> TEKS BACAAN
══════════
PERBEDAAN KAUM SEKULAR DENGAN ULUL ALBAB


IMG1090AOleh: ASEP SOBIRIN*

Seiring arus globalisasi yang datang begitu dahsyat dan derasnya dari Barat, maka materialistik, liberalistik dan sekularistik-pun ikut hanyut mengiringi perjalanannya, mewarnai paradigma, dan merubah tingkah laku umat manusia, tak terkecuali kaum muslimin di seantero jagat raya. Dengan melihat fenomena tersebut, maka seyogyanya kaum muslimin menyadarinya dan melakukan filter dengan fitrah keislaman; serta dibarengi dengan keimanan dan ketaqwaan. Jangan sampai kita menggadaikan aqidah untuk kehidupan dunia yang fana ini; apalagi menjual ayat-ayat Allah swt untuk kepentingan syahwat perut dan bawah perut, Allah swt mengingatkan dalam al-Qur’an surat al-Baqarah [2] ayat 41:  “…dan janganlah kamu menukarkan ayat-ayat-Ku dengan harga yang rendah…”.

Mari kita mengambil ibrah dari umat-umat terdahulu dalam al-Qur’an,[1] yaitu mereka yang arogan dan takabur; mereka yang tidak ingat bahkan tidak percaya adanya Sang Pencipta (Khaliq). Mari kita renungkan bagaimana mereka dihancur-leburkan, ditenggelamkan dalam lautan, dan atau dalam perut bumi, dan lain sebagainya. Mari kita tengok firman Allah swt: “dan (juga) Karun, Fir’aun dan Haman. Dan sesungguhnya telah datang kepada mereka Musa dengan (membawa bukti-bukti) keterangan-keterangan yang nyata. Akan tetapi mereka berlaku sombong di (muka) bumi, dan tiadalah mereka orang-orang yang luput (dari kehancuran itu).” (QS Al ‘Ankabuut [29]: 39)
══════════
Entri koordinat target
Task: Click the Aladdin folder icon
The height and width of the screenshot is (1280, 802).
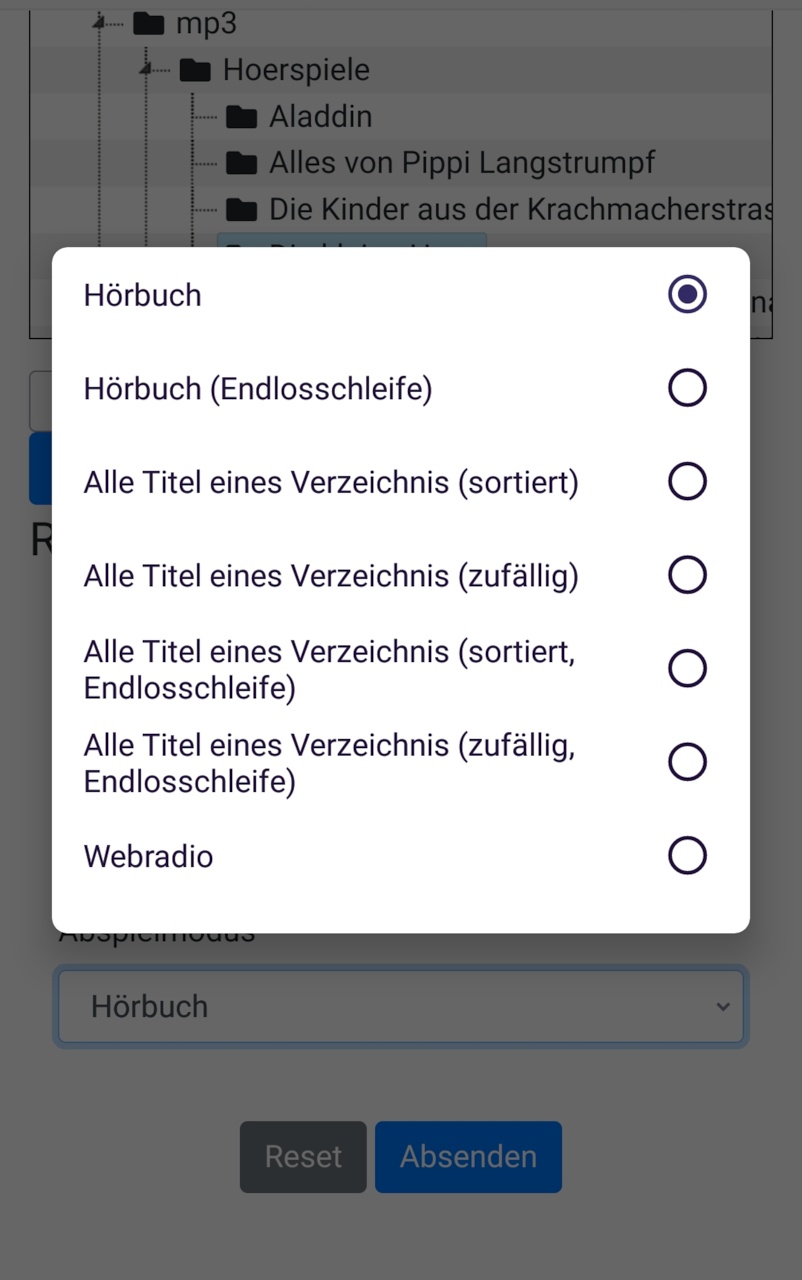Action: click(x=241, y=117)
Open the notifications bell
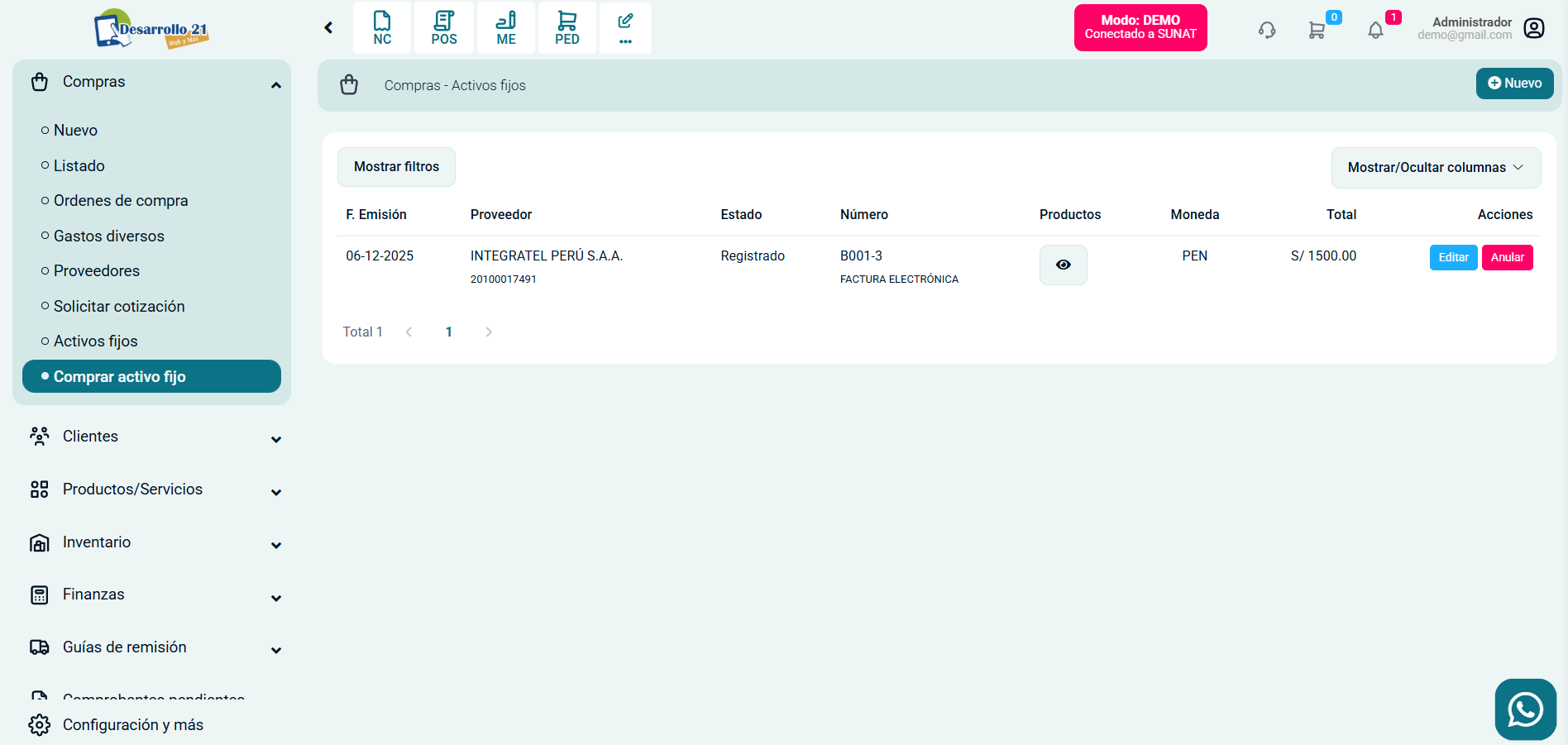 tap(1375, 31)
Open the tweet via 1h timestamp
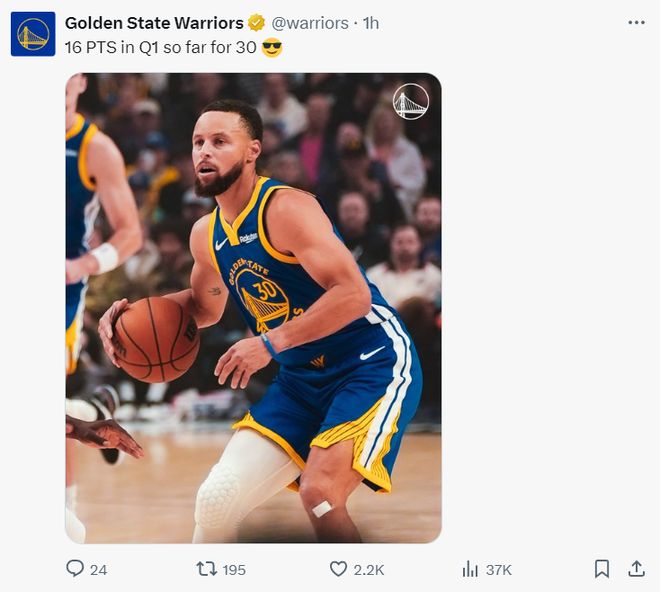The height and width of the screenshot is (592, 660). (371, 23)
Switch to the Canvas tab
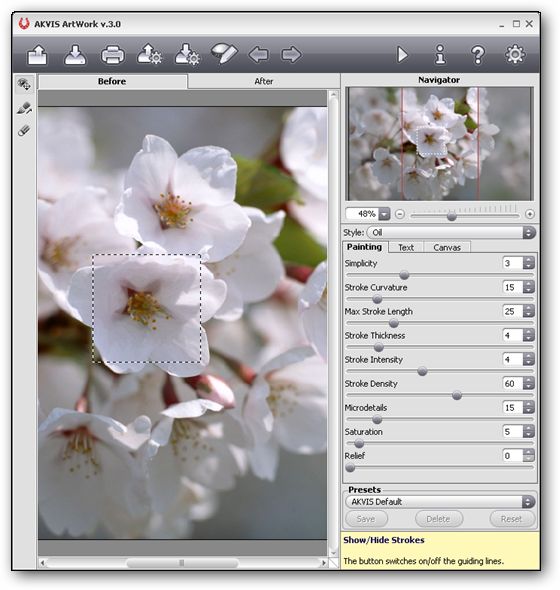Screen dimensions: 560x590 447,247
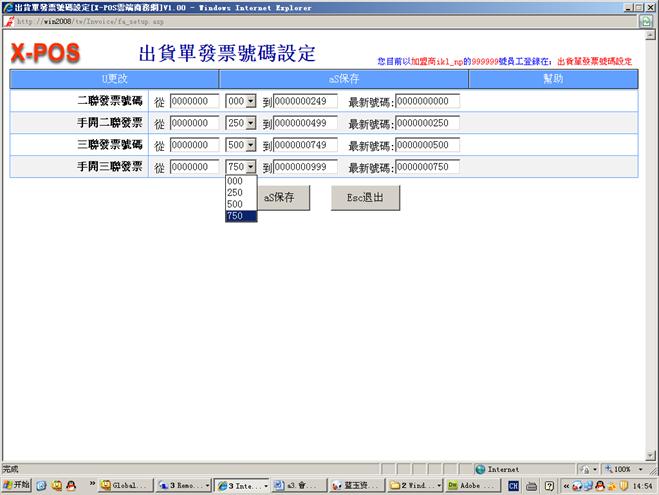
══════════
> TUGAS LATIHAN
A. Tuliskan ulang bagian teks bacaan secara persis, mulai dari "Mari kita mengambil" dan berakhir pada "Al ‘Ankabuut [29]: 39)".
B. Ringkaslah teks bacaan dalam dua kalimat.

> DAFTAR JAWABAN
A.
Mari kita mengambil ibrah dari umat-umat terdahulu dalam al-Qur’an,[1] yaitu mereka yang arogan dan takabur; mereka yang tidak ingat bahkan tidak percaya adanya Sang Pencipta (Khaliq). Mari kita renungkan bagaimana mereka dihancur-leburkan, ditenggelamkan dalam lautan, dan atau dalam perut bumi, dan lain sebagainya. Mari kita tengok firman Allah swt: “dan (juga) Karun, Fir’aun dan Haman. Dan sesungguhnya telah datang kepada mereka Musa dengan (membawa bukti-bukti) keterangan-keterangan yang nyata. Akan tetapi mereka berlaku sombong di (muka) bumi, dan tiadalah mereka orang-orang yang luput (dari kehancuran itu).” (QS Al ‘Ankabuut [29]: 39)

B. Arus globalisasi dari Barat membawa paham materialistik, liberalistik, dan sekularistik yang mengubah cara pandang dan tingkah laku umat manusia, termasuk kaum muslimin. Karena itu, kaum muslimin perlu menyaringnya dengan fitrah keislaman, keimanan, dan ketakwaan tanpa menggadaikan akidah, serta mengambil pelajaran dari umat terdahulu yang sombong dan tidak percaya kepada Sang Pencipta, seperti Karun, Firaun, dan Haman, yang akhirnya dihancurkan.